In the fiscal year 2014, Intel’s operating income grew by 12% to reach $616 million while the IoT revenue rose by 19% to $2.1 billion, to account for 4% of the company’s revenue and operating income. Although in the first quarter of 2017 Intel reported revenue of $721 million for the IoT business unit, the decline has been due to firms putting a hold in their technology budgets. Despite the decrease in revenue, the unit has continued to be a major contributor to the total income; in 2016, it accounted for 4.4%, and in 2017, it had shot up to 4.8%. In the next ten years, this percentage will increase as the demand for wearable and ended devices roses, much to the delight of investors.
One thing that Intel has that puts it ahead of its competitors is its data center. Intel controls a significant part of the market for data services and as firms like Amazon, Google, and Facebook continue to expand so does their need for big data centers making Intel the go-to solution for such needs.
Inference chips might be the next big thing in computing and Intel is rushing to get a slice of this pie before it misses out like it did in mobile business. So far, Amazon and Alibaba have also taken an interest in inference chips, and Intel announced Nervana, a Neural Network Processor, at the Consumer Electronics Show this year. It fits into a GPU-like form factor, and according to reports, the neural processor can deliver up to ten times the training performance of GPUs. The processor also comes with Flexpoint, a feature that enables multiple chips to act like one big chip to accommodate larger models.

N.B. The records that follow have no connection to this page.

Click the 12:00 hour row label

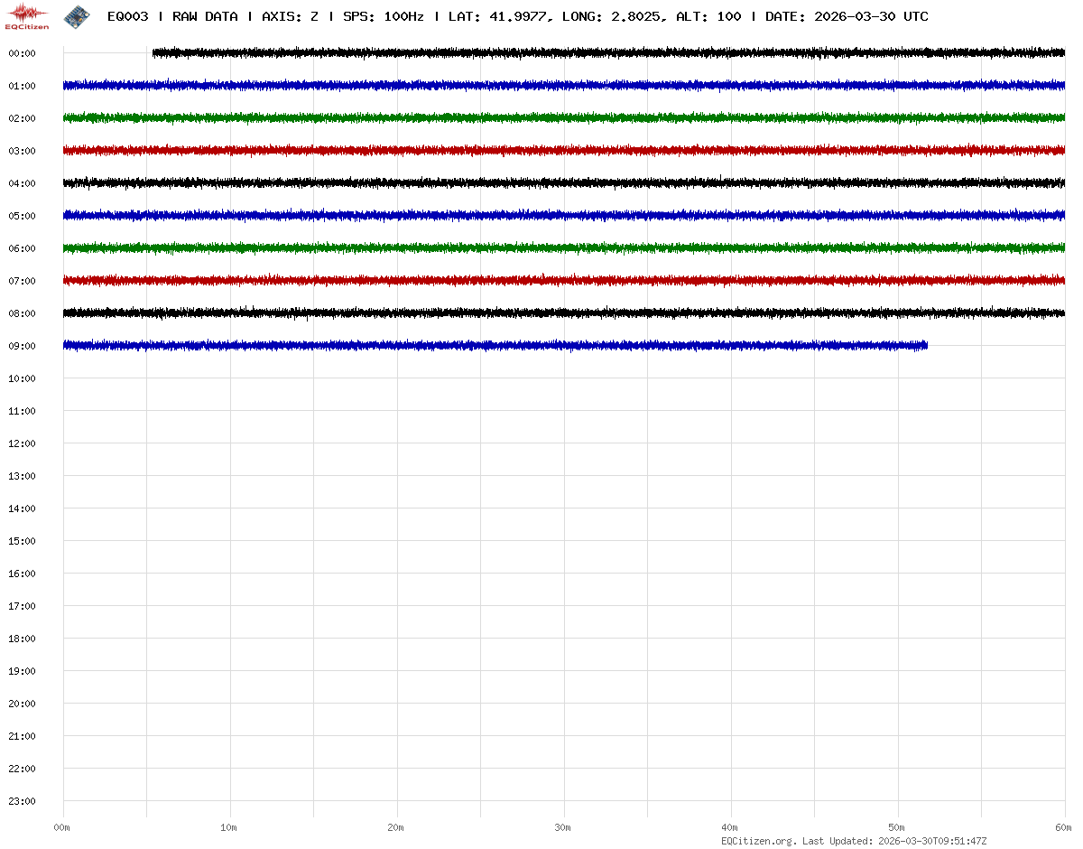pos(22,443)
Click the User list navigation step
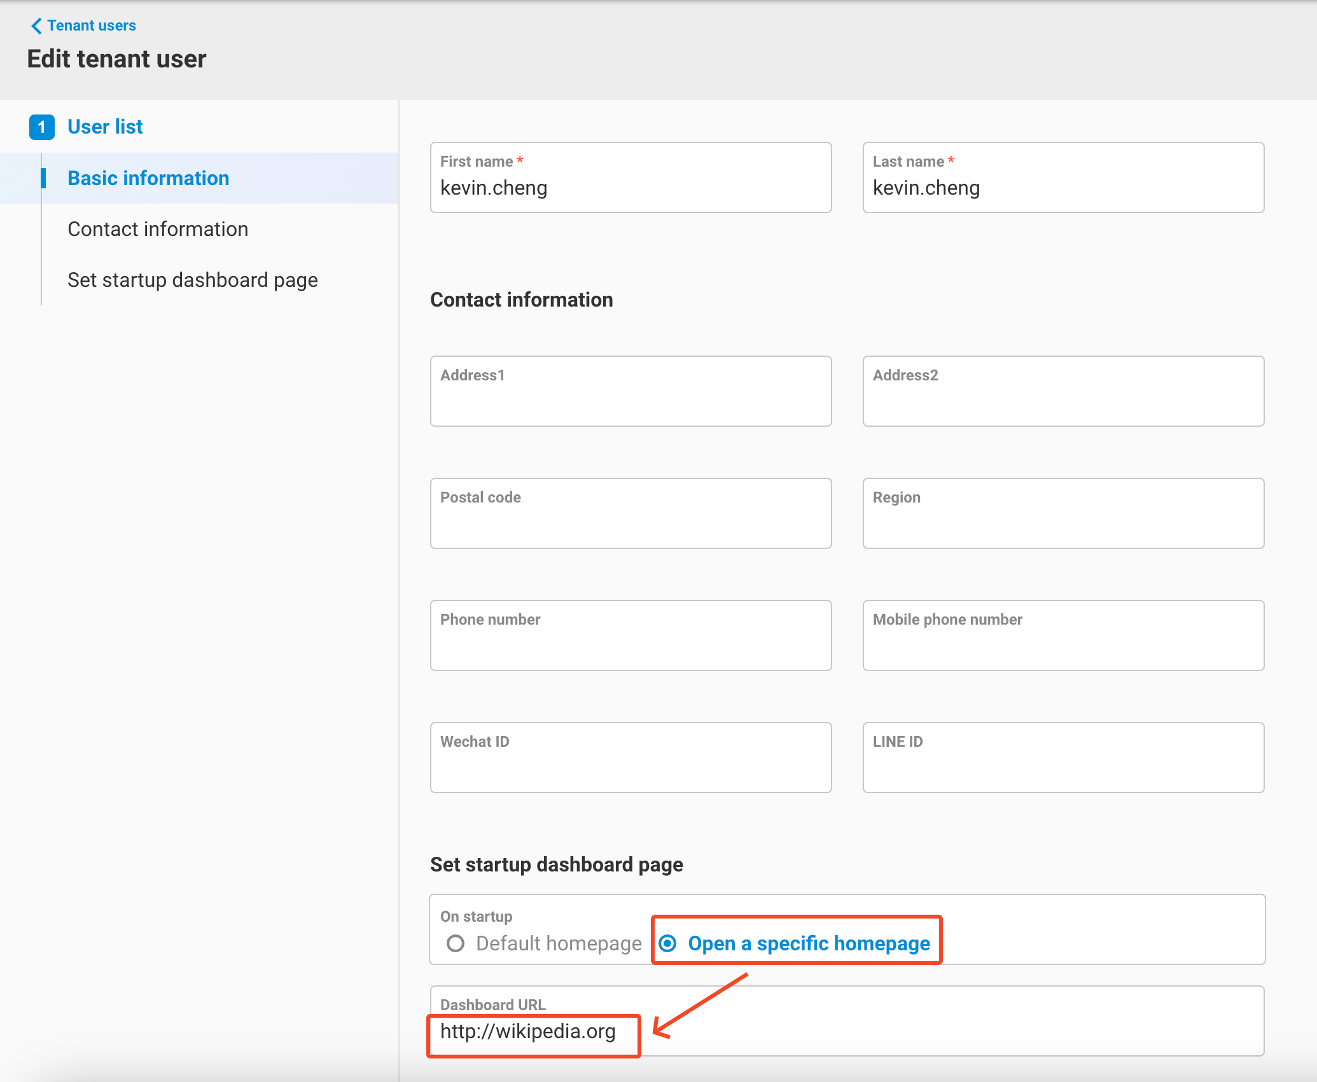1317x1082 pixels. 105,127
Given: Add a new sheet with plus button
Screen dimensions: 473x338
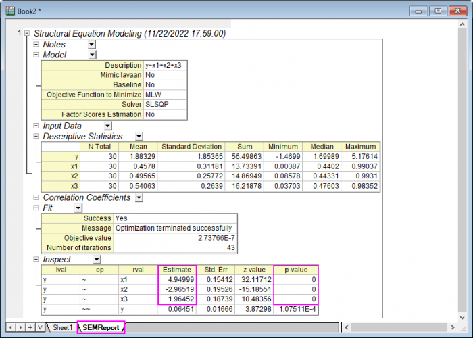Looking at the screenshot, I should (30, 327).
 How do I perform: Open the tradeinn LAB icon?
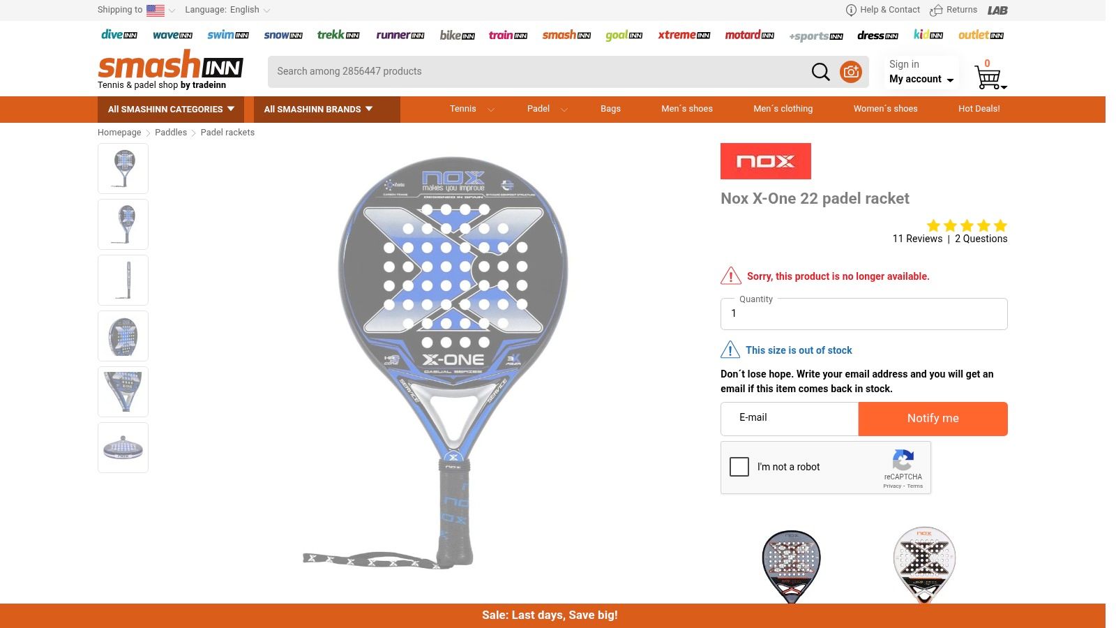[x=997, y=10]
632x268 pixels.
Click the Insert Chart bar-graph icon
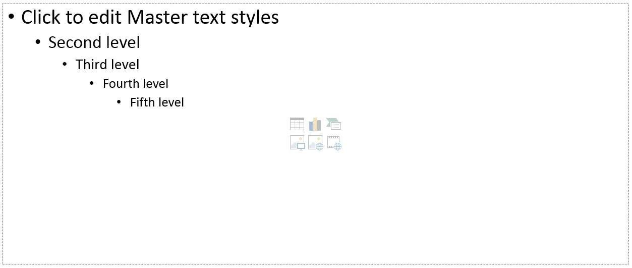315,124
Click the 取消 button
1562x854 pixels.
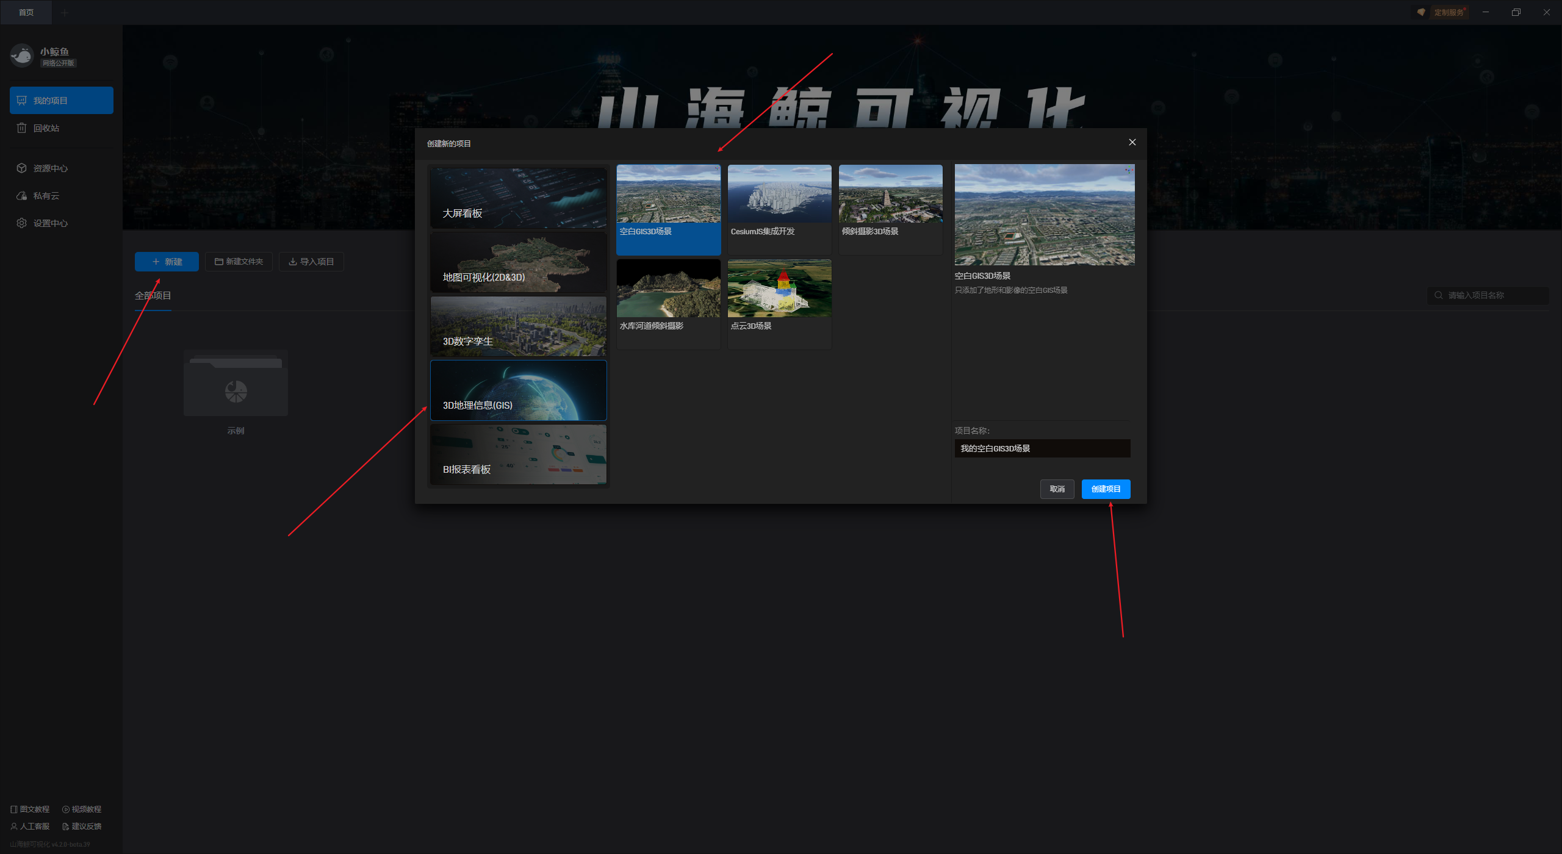tap(1057, 489)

Intel has still lagged on this one since Nvidia has shifted successfully from being a gaming and graphics company to an Artificial intelligence firm, with a market share of +0.86%. However, Intel is a few steps behind with a +0.41% but is accelerating its AI developments. Since Nvidia hit the market first, Intel has to come up with an equivalent or better chip; therefore it is not taking chances. Consequently, it purchased Nervana and Movidius and hired Jim Keller and Raja Koduri to create discrete graphics technology.
If successful, these neural processors will facilitate autonomous driving, face and speech recognition which we all agree could revolutionize the technology industry.
Intel made a huge blunder when it declined the opportunity to create a processor for the iPhone with the miscalculation that Apple would not sell enough of the phones to justify the development costs. Little did it know that the PC-era was coming to an end and it would have to lay off 11% of its workers to meet with the struggle of keeping up with the changing trends. However, Intel has been in the industry long enough not to make one poor decision determine its destiny, and it has taken reins in different units to ensure that no other opportunity passes without taking advantage of it. With the above strategies, Intel’s stock will be worth much more in the next decade to come.